A primeira coisa que repara, à porta da sede de campanha, no centro da Amadora, é na responsabilidade que lhe caiu sobre os ombros. Ainda que não se sinta representante de uma comunidade em específico, não tem como se afastar das origens nem das ideias pelo qual foi dirigente associativo. Colocar o debate sobre o racismo na agenda política é a prioridade. Pelo caminho, propõe a promover a participação nas eleições: "Se quer, a comunidade tem que acordar". 

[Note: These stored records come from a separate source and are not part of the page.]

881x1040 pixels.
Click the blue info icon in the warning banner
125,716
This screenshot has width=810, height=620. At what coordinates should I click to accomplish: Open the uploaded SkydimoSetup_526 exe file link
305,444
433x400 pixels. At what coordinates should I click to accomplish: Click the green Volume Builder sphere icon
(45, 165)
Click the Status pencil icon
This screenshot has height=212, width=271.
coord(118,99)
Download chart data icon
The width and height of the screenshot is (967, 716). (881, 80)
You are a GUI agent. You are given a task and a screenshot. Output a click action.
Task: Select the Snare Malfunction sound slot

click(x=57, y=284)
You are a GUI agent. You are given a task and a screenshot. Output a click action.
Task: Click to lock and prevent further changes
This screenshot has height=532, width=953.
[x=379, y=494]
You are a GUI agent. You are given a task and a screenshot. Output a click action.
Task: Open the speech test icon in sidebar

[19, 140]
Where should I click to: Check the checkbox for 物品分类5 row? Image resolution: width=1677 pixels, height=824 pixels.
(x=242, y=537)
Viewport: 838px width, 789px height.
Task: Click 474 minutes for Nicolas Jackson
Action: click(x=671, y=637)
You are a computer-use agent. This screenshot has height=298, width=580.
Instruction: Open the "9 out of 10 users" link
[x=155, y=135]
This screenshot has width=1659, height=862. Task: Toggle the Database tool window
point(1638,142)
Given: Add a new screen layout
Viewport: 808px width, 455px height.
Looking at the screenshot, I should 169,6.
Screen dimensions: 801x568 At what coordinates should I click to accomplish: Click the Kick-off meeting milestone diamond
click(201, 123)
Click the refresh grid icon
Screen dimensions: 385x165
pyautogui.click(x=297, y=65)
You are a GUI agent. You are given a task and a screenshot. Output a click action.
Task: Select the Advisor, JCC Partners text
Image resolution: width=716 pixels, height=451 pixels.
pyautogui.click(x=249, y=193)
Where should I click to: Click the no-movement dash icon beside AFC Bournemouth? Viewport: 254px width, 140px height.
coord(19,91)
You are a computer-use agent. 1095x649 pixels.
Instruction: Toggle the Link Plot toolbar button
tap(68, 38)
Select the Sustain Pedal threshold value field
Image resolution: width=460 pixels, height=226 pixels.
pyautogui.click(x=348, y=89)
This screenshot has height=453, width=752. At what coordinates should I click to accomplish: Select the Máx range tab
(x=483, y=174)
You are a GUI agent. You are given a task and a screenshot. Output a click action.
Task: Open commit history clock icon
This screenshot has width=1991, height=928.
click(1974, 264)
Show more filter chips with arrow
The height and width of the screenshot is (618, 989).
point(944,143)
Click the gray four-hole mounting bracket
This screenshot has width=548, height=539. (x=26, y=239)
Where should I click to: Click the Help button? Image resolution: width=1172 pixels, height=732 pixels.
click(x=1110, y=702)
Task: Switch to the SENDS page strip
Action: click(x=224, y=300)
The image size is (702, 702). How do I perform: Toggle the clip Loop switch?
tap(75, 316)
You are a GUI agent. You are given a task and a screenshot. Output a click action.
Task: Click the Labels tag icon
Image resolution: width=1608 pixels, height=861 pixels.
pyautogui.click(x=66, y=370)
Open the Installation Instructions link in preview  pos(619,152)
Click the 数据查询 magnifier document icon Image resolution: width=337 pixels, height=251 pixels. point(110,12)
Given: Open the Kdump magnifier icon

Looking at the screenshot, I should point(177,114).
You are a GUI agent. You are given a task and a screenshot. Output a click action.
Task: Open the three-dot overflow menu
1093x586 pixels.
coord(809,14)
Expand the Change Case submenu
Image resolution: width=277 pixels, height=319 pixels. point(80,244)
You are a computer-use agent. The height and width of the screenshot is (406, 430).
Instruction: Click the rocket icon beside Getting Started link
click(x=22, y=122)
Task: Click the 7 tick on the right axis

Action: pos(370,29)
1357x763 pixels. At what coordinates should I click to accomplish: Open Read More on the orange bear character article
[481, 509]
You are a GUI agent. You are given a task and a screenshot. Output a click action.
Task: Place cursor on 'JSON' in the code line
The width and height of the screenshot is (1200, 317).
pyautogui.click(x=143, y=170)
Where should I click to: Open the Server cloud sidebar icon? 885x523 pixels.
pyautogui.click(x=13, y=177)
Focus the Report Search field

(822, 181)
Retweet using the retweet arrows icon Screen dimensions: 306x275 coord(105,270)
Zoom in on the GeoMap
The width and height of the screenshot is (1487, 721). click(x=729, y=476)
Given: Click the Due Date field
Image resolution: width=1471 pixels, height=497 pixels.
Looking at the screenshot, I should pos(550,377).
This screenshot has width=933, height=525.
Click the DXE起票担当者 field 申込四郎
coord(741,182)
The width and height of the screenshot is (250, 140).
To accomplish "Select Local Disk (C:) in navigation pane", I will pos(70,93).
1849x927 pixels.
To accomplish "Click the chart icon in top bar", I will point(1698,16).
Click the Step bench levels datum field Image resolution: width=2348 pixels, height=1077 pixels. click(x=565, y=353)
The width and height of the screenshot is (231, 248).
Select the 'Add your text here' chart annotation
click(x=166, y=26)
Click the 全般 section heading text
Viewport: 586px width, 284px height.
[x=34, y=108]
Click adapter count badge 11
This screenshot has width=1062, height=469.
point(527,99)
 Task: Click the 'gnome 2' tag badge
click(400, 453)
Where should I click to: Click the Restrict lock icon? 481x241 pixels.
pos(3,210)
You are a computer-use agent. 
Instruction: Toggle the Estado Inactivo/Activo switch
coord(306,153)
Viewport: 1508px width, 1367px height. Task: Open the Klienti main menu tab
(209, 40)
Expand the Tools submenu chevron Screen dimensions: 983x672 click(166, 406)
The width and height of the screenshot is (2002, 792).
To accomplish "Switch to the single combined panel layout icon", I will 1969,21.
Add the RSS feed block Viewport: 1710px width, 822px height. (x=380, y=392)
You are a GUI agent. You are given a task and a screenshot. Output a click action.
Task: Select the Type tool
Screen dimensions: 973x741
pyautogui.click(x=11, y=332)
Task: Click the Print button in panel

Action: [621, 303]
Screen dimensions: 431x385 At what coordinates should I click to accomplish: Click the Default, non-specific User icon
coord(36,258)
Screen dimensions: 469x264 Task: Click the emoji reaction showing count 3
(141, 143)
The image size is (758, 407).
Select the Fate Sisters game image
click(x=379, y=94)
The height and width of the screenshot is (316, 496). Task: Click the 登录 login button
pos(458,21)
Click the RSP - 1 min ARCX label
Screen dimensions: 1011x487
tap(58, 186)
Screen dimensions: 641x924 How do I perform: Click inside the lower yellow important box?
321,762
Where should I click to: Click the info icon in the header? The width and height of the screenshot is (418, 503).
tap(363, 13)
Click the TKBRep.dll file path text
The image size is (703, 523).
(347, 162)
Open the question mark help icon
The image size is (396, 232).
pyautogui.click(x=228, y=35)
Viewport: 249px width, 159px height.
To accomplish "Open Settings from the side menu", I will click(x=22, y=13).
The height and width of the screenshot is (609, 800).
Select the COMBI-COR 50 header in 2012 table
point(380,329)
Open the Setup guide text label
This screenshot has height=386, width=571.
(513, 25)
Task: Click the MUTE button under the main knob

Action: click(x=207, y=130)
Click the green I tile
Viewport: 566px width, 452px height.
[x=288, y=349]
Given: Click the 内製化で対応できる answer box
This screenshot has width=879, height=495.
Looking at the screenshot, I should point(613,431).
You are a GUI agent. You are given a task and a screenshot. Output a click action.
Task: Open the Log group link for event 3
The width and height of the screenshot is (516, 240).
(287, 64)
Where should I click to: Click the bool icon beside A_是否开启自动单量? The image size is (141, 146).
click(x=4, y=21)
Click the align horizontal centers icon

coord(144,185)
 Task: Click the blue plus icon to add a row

“É preciso admitir que o racismo existe. Não era justo dizer que não demos passos significativos, mas falta discutir sem tabu. Não há ainda sensibilidade para isto nos centros de decisão”. O candidato apoia a criminalização do racismo, “com mecanismos concretos de denúncia, mas também de punição com prisão efectiva”, e a aposta “reforçada” em campanhas de sensibilização.

Acredita que não há sociedades racistas, mas práticas racistas. “São essas práticas que se devem combater, uma a uma”. Como? Através de uma “educação abrangente" que desconstrua preconceitos.

Tem como prioridade questionar modelos de gestão dos bairros sociais e de participação dos cidadãos: “Em alternativa aos bairros sociais, uma espécie de guetos, porque não integramos as pessoas nas grandes malhas urbanas? De que forma a participação dos cidadãos se relaciona com a forma como se sentem representados?”.

Quer gerir “de forma participativa” os bairros que já existem, colocando os moradores a cuidar do espaço comunitário, criando espaços verdes, zonas de lazer e serviços. “As pessoas devem sentir-se integradas e que não têm menos que o resto da cidade”. E aí “se começa a resolver problemas de segurança”- um dos temas incontornáveis das campanhas na Amadora.

Para além da “luta pelo acesso à habitação digna”, vê como essencial o apoio à terceira idade, a ligação do concelho por uma rede de transportes públicos e a reabertura do balcão do Serviço de Estrangeiros e Fronteiras, num concelho em que 10% da população é estrangeira.

Os cabo-verdianos são a maioria dos estrangeiros de origem africana do concelho, eram mais de sete mil em 2011. Números que podem dizer muito pouco sobre a comunidade: a Amadora é historicamente terra de imigrantes, por isso segundas e terceiras gerações nascem portuguesas e as suas origens não entram para as estatísticas.

Na campanha, Mário vai ter uma comissão de diáspora, que se propõe “a ouvir os amadorenses que saíram do concelho”. “A Amadora não tem recursos naturais, não tem mar, mas tem pessoas extremamente empreendedoras, com a mais valia de termos 55 nacionalidades. Interessa-me ouvir estas pessoas e saber quais as suas ideias para o concelho”, diz.

O seu plano de futuro é concentrar na Amadora as grandes conferências da lusofonia, assumindo o papel de cidade centro da diáspora que fala português. “É só potenciar, não é folclore. Não precisamos de importar a multiculturalidade, porque já a temos cá”.